Seusai berbicara, dia membungkukkan badannya tiga kali lagi, lalu menancapkan dupa dan berdiri diam sambil menatap foto yang dibingkai itu.

Setelah sekitar 15 menit, dupanya habis terbakar. Irene pun mematikan lilinnya, lalu berkata pada Michael, "Baiklah, aku beres-beres dulu sebentar, lalu aku akan masak sup untuk kita makan malam bersama."

"Ya," kata Michael untuk mengiakan ucapan Irene.

Irene membereskan barang-barangnya dengan sigap, lalu mengeluarkan sebutir telur dan sebuah tomat dari dalam kulkas. Dia memasak sup telur tomat dengan cepat, lalu mereka makan malam dengan masing-masing satu roti.

"Oh ya, Mike, apa pekerjaanmu sebelumnya?" tanya Irene sambil makan.

"Apa pun kulakukan. Kalau ada kerjaan, aku bekerja. Kalau nggak ada, aku cari tempat untuk istirahat," kata Michael.

Istirahat? Berdiam di jalanan seperti kemarin? Mungkin dia juga sudah hidup susah selama ini. Kalau tidak, bagaimana mungkin dia bisa duduk di pinggir jalan pada malam hari yang dingin?

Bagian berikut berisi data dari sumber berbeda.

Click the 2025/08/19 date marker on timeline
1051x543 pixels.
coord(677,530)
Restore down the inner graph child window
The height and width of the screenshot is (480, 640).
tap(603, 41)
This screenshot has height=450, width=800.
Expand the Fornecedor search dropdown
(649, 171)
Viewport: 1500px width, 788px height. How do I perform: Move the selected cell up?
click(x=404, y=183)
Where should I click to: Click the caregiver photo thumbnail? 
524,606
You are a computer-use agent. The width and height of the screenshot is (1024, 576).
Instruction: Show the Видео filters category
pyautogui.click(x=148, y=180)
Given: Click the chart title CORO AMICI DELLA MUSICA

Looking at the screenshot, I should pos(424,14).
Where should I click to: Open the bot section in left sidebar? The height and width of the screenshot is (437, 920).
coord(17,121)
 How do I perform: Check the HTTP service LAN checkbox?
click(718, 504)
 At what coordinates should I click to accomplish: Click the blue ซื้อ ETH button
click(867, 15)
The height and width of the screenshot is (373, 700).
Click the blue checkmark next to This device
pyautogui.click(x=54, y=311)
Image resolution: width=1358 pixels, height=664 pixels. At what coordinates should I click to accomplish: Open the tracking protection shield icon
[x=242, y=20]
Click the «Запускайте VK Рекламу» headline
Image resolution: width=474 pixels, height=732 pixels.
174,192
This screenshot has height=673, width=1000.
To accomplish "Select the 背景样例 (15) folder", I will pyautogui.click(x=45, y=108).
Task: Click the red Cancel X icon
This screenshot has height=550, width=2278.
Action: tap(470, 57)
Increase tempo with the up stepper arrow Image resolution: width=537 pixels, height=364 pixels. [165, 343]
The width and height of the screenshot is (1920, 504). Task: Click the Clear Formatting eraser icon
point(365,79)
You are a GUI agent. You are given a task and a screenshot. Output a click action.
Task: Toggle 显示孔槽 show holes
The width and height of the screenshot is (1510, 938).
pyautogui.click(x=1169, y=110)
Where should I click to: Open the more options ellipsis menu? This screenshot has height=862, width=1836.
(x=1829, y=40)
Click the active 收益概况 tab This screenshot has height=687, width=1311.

"Berapa usiamu?" tanya Irene lagi.

"27 tahun," jawab Michael.

"Kita seumuran," kata Irene dengan terkejut. "Ulang tahunmu bulan berapa?"

"Bulan November," jawab Michael lagi.

"Aku bulan Juli. Kalau begitu, aku lebih tua beberapa bulan darimu," kata Irene. "Kamu nggak punya keluarga, aku juga nggak punya keluarga. Bagaimana kalau ke depannya kamu anggap aku sebagai kakakmu dan aku menganggapmu sebagai adikku?"

"Kakak?" Michael tersenyum kecil. Belum pernah ada orang yang berani menjadi kakaknya. Berani sekali wanita ini mengusulkan hal ini tanpa merasa malu?

Jika Irene mengetahui identitas Michael, apakah dia masih berani mengucapkan kata-kata seperti ini?

Namun, justru karena dia tidak tahu, hal ini baru menarik bagi Michael.

"Nggak boleh, ya?" tanya Irene lagi dengan ekspresi sedih.

Saat ibunya meninggal, dia masih berusia tiga tahun. Dia hanya mengetahui bahwa ibunya mengalami keguguran yang tidak terduga dan tidak berhasil diselamatkan. Dia juga pernah mendengar dari kerabatnya yang lebih tua bahwa janin yang sudah enam bulan itu adalah seorang laki-laki dan sayangnya hanya hidup selama sepuluh menit.

Jika bayi itu bisa bertahan hidup, dia akan menjadi adiknya Irene. Mungkin saja Irene tidak akan merasa kesepian seperti sekarang!

"Kamu yakin kamu benar-benar mau jadi kakakku?" tanya Michael tiba-tiba.

Irene sontak mendongak dan menatap mata indah di balik rambut Michael. Mata itu jelas-jelas sangat jernih, tetapi malah membuat orang merasa seakan-akan mata itu dihalangi kabut.

"Ya," jawab Irene.

"Tapi, aku nggak punya tempat tinggal dan pekerjaan tetap. Aku bahkan kesusahan untuk memenuhi kebutuhan hidupku yang mendasar. Kenapa kamu mau menjadi kakakku?" tanya Michael.